Do this. Repeat the stretch of the auction lot listing below from "Description" through "by 180.3 cm.", substituting "wax" for "soap".

Source passage.

::::

Lot 558
  • 558

FELIX GONZALEZ-TORRES | "Untitled" (Welcome)

Estimate
700,000 - 1,000,000 USD
bidding is closed

Description

  • Felix Gonzalez-Torres
  • "Untitled" (Welcome)
  • rubber mats, photographs, metal, soap, paper and cloth
  • 10 1/2 by 29 3/4 by 71 in. 26.7 by 75.6 by 180.3 cm.
  • installation dimension variable
  • Executed in 1991.

Provenance

Andrea Rosen Gallery, New York
Collection of Eileen and Michael Cohen, New York
Phillips de Pury & Company, New York, Carte Blanche Philippe Segalot, 8 November 2010, Lot 22
Acquired from the above sale by the present owner

Exhibited

New York, Andrea Rosen Gallery, Felix Gonzalez-Torres. Every Week There Is Something Different, May - June 1991
Musée d’Art Moderne de la Ville de Paris, Felix Gonzalez-Torres (Girlfriend in a Coma), April - June 1996
Brussels, Wiels Center for Contemporary Art; Basel, Fondation Beyeler; Museum für Moderne Kunst, Felix Gonzalez-Torres: Specific Objects without Specific Form, January 2010 - April 2011, pp. 58, 173, 176, 197, 209, 238, 516, 517, 557, 587, 617, 652, illustrated in color

Literature

Kay Larson, “Six Threads,” Atelier, no. 776, October 1991, illustrated
Felix Gonzalez-Torres and Robert Nickas, “Felix Gonzalez-Torres. All the Time in the World (interview)," Flash Art, November/December 1991, pp. 86-88, illustrated
Dennis Dahlquist, “Tillbaka till framtiden,” Expressen, 24 November 1992, p. 5
Exh. Cat., Milwaukee Art Museum, Felix Gonzalez-Torres, 1993, n.p.

::::

Data lines.
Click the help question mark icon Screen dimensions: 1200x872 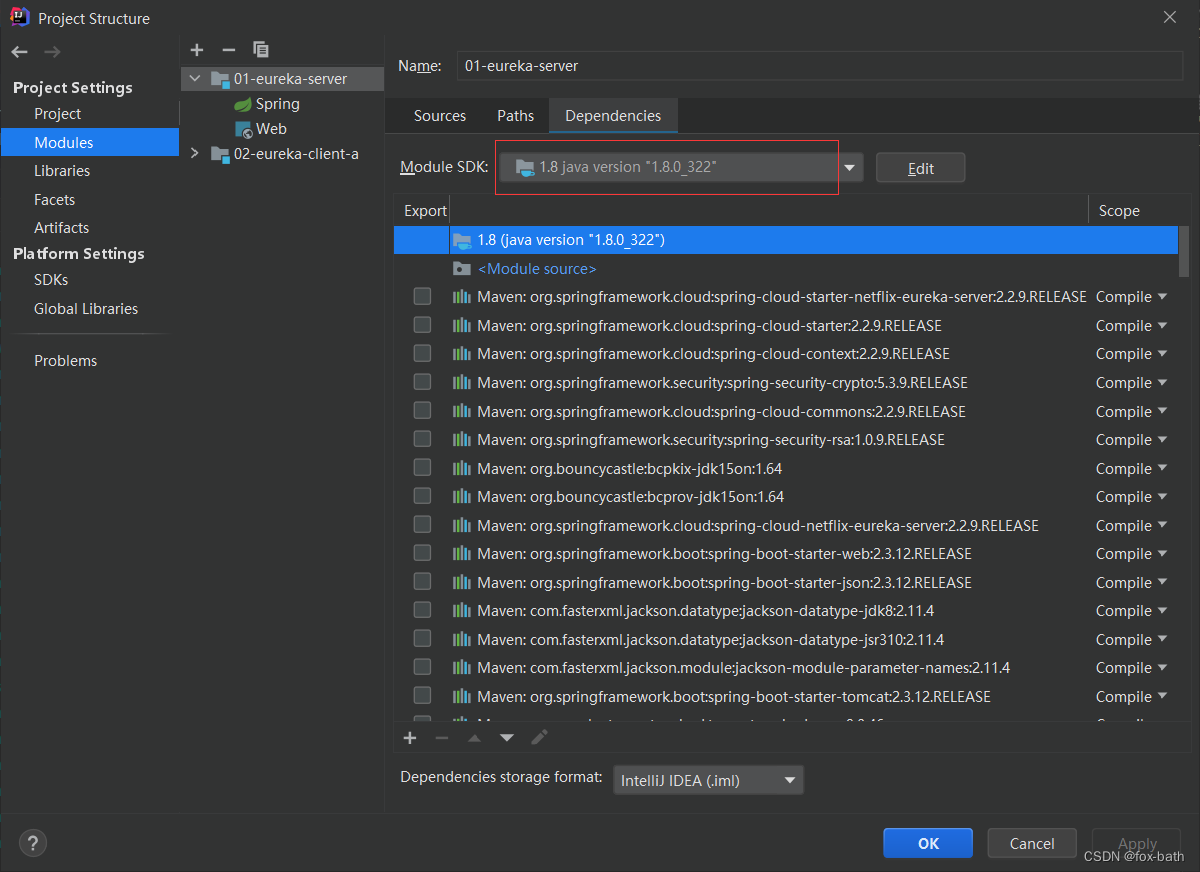tap(32, 843)
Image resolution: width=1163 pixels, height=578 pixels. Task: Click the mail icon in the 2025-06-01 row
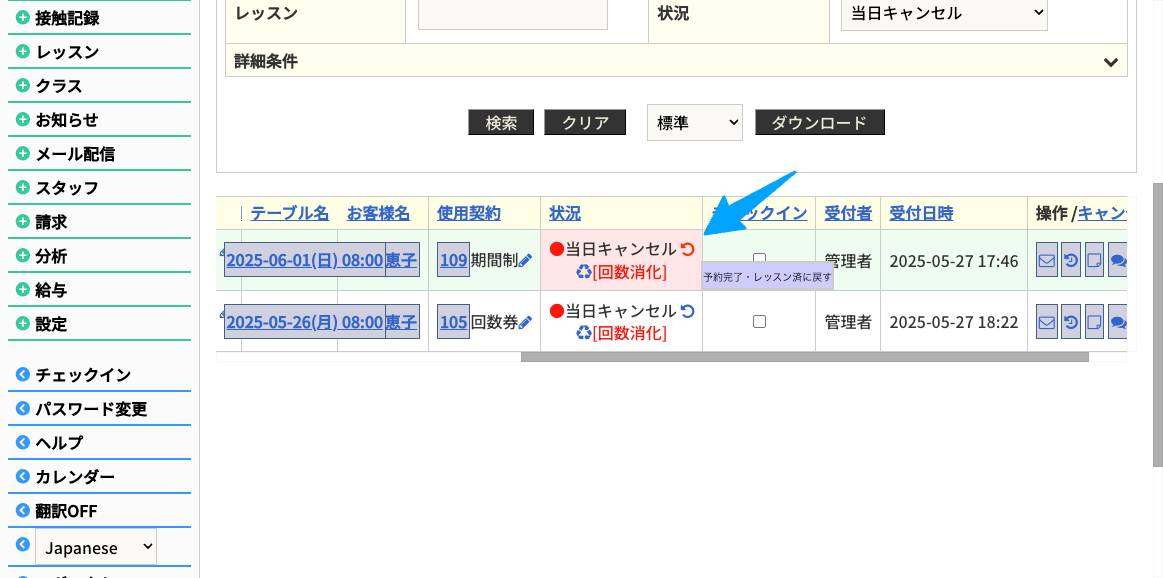click(1047, 261)
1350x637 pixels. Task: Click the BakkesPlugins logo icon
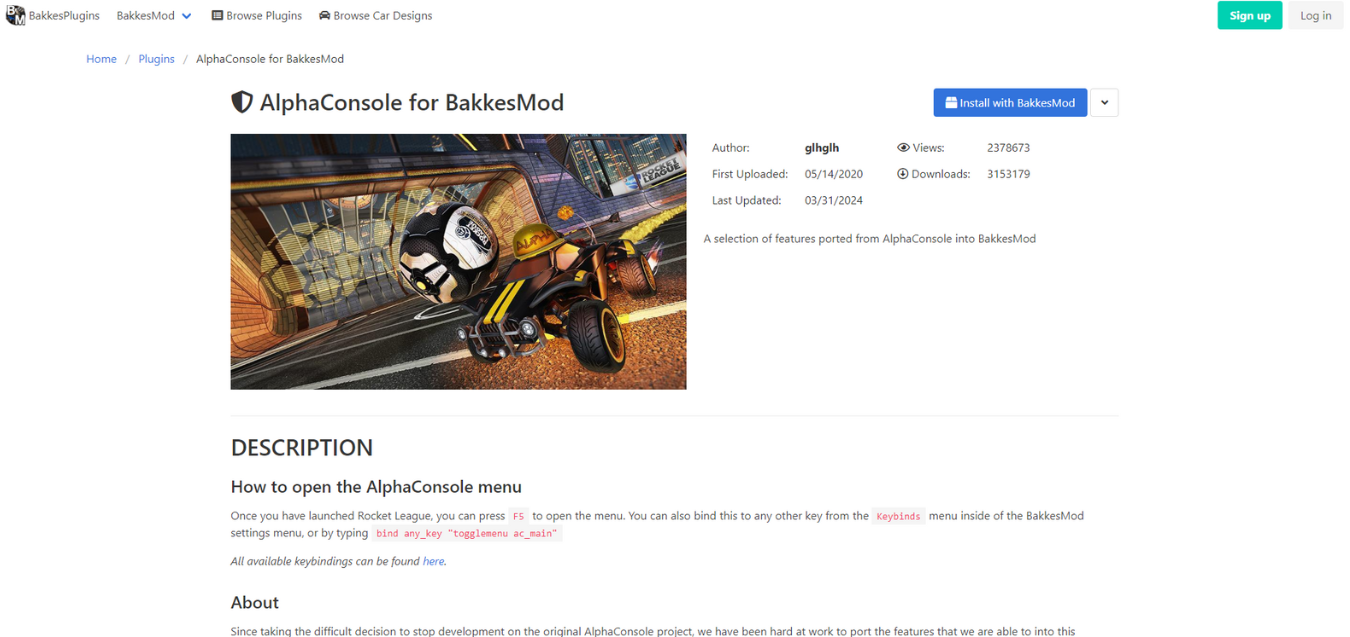pos(15,15)
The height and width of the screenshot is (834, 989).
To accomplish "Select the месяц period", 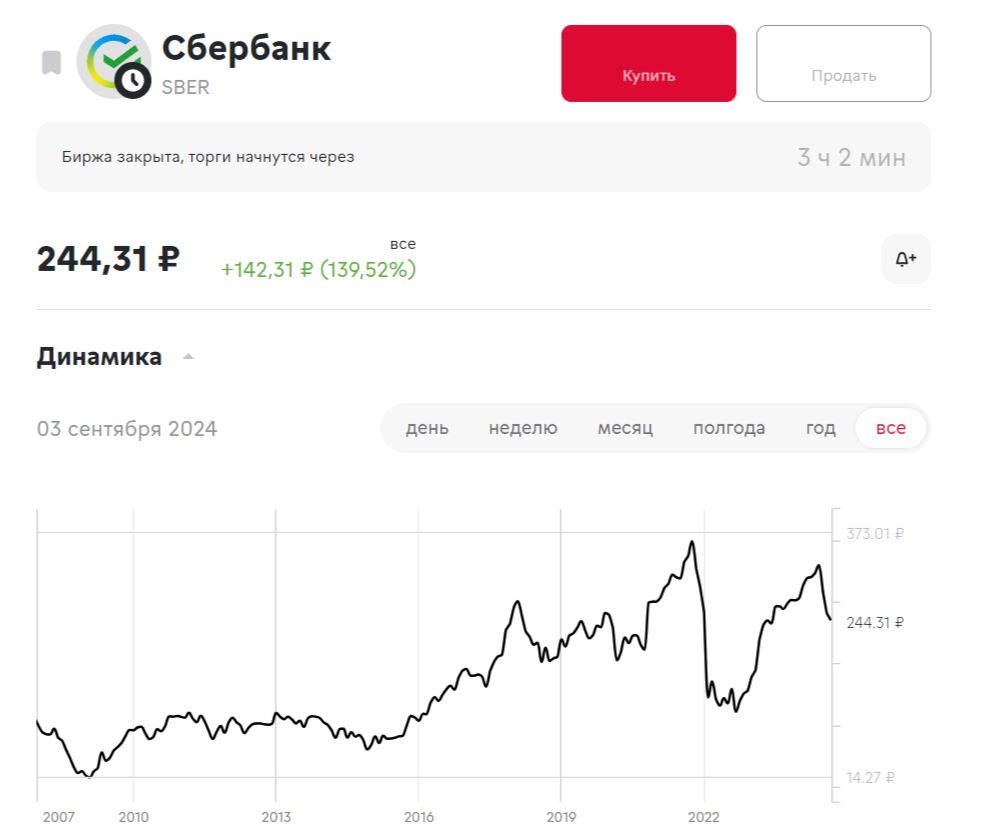I will click(x=625, y=428).
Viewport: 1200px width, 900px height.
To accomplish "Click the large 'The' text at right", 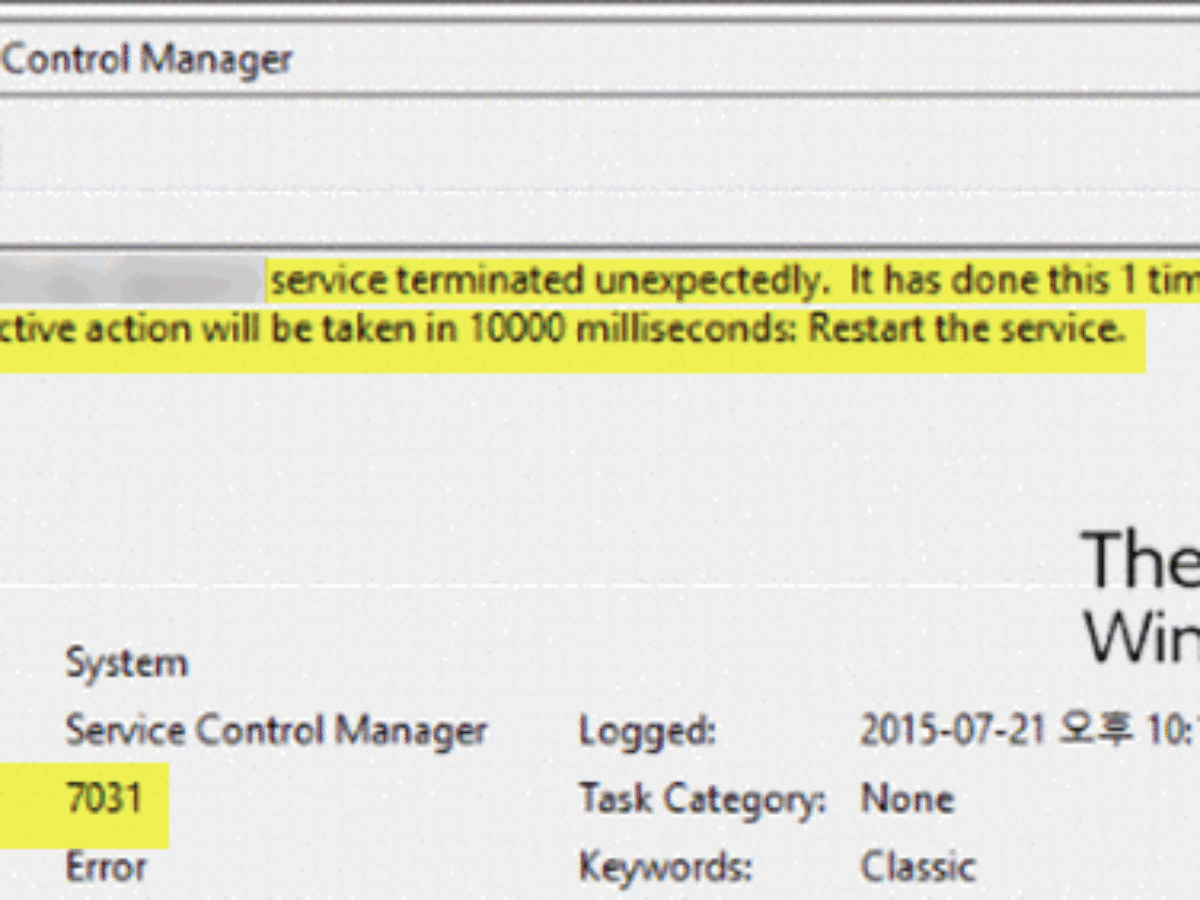I will coord(1142,560).
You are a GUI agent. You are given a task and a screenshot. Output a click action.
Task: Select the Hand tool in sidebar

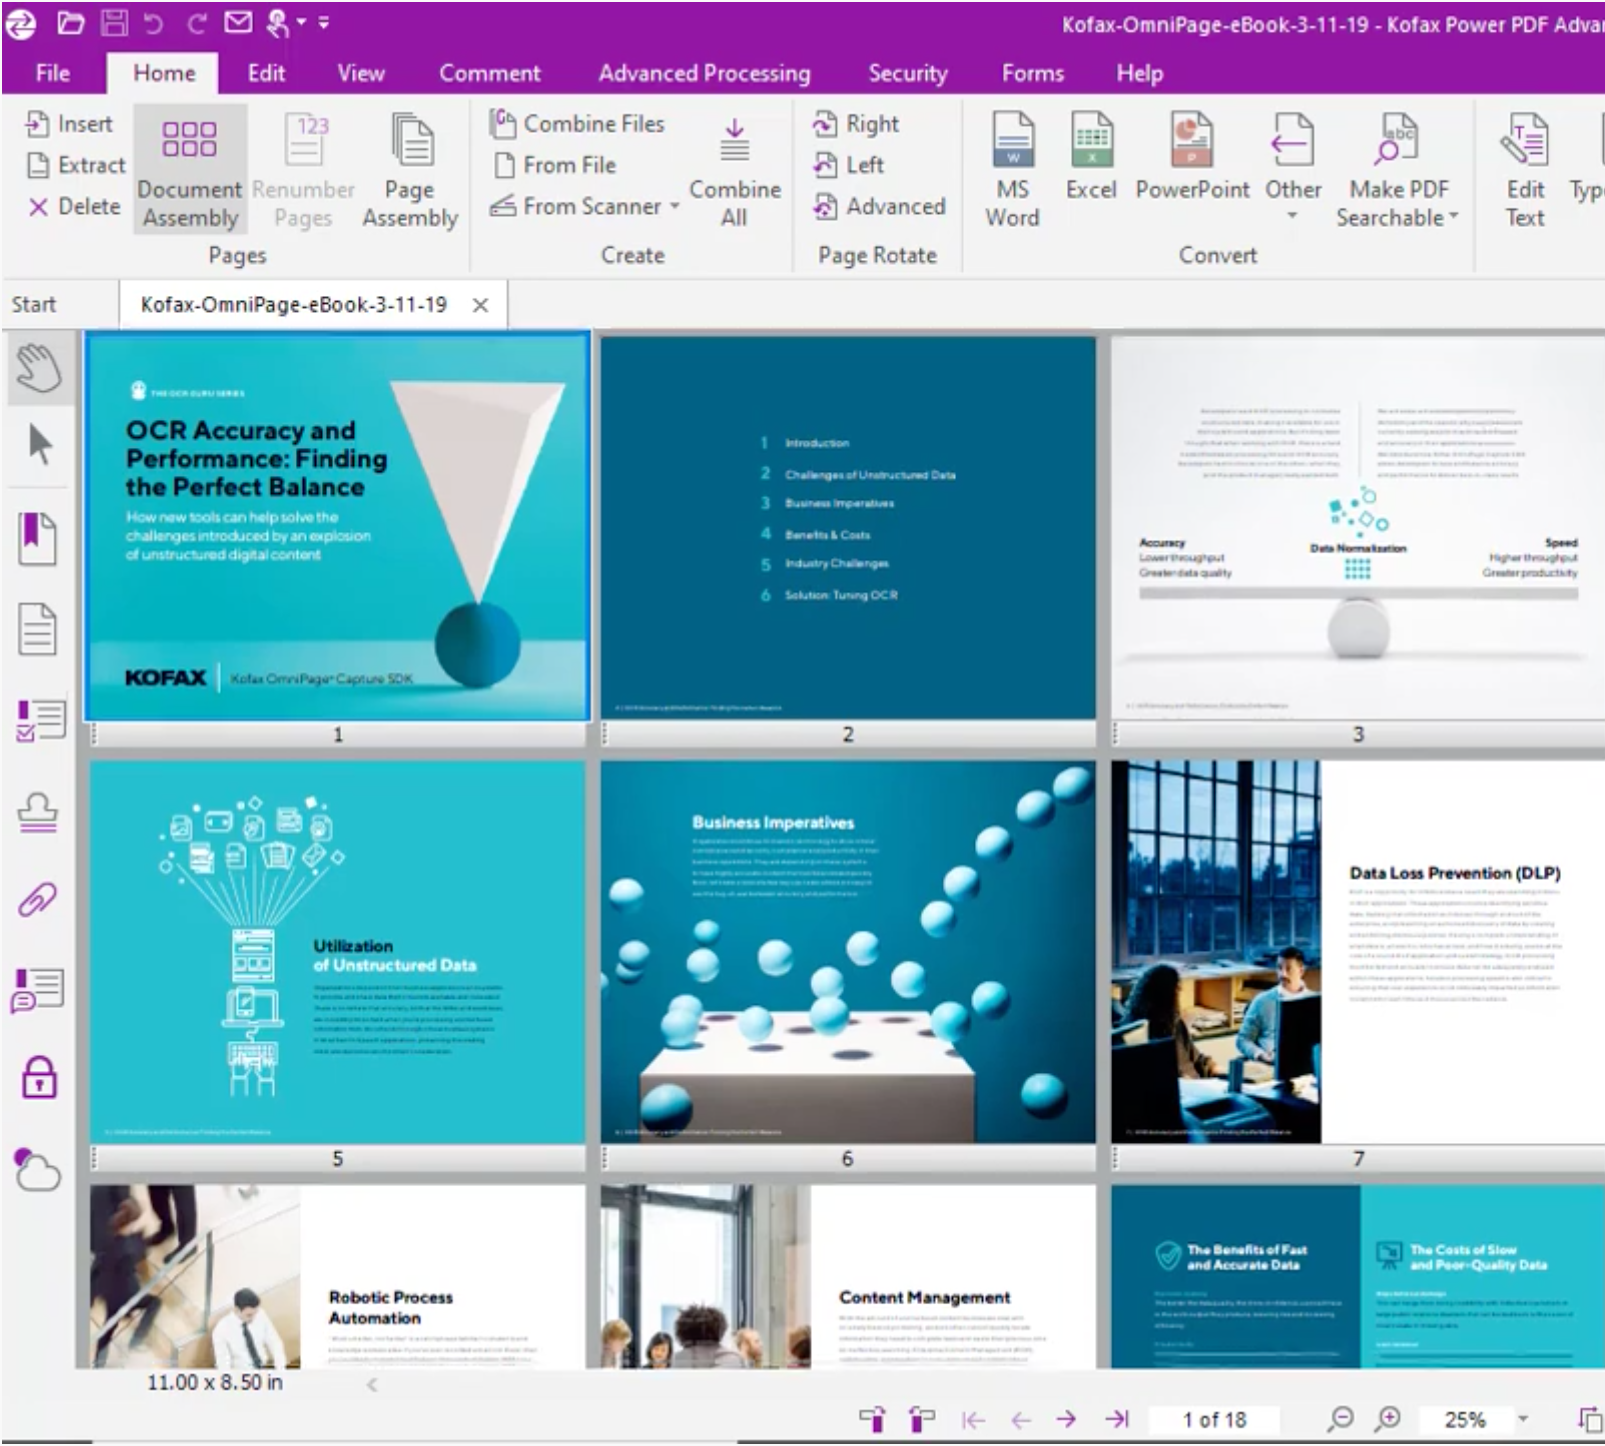(38, 367)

::::

Exercise solution.
Description

  • Felix Gonzalez-Torres
  • "Untitled" (Welcome)
  • rubber mats, photographs, metal, wax, paper and cloth
  • 10 1/2 by 29 3/4 by 71 in. 26.7 by 75.6 by 180.3 cm.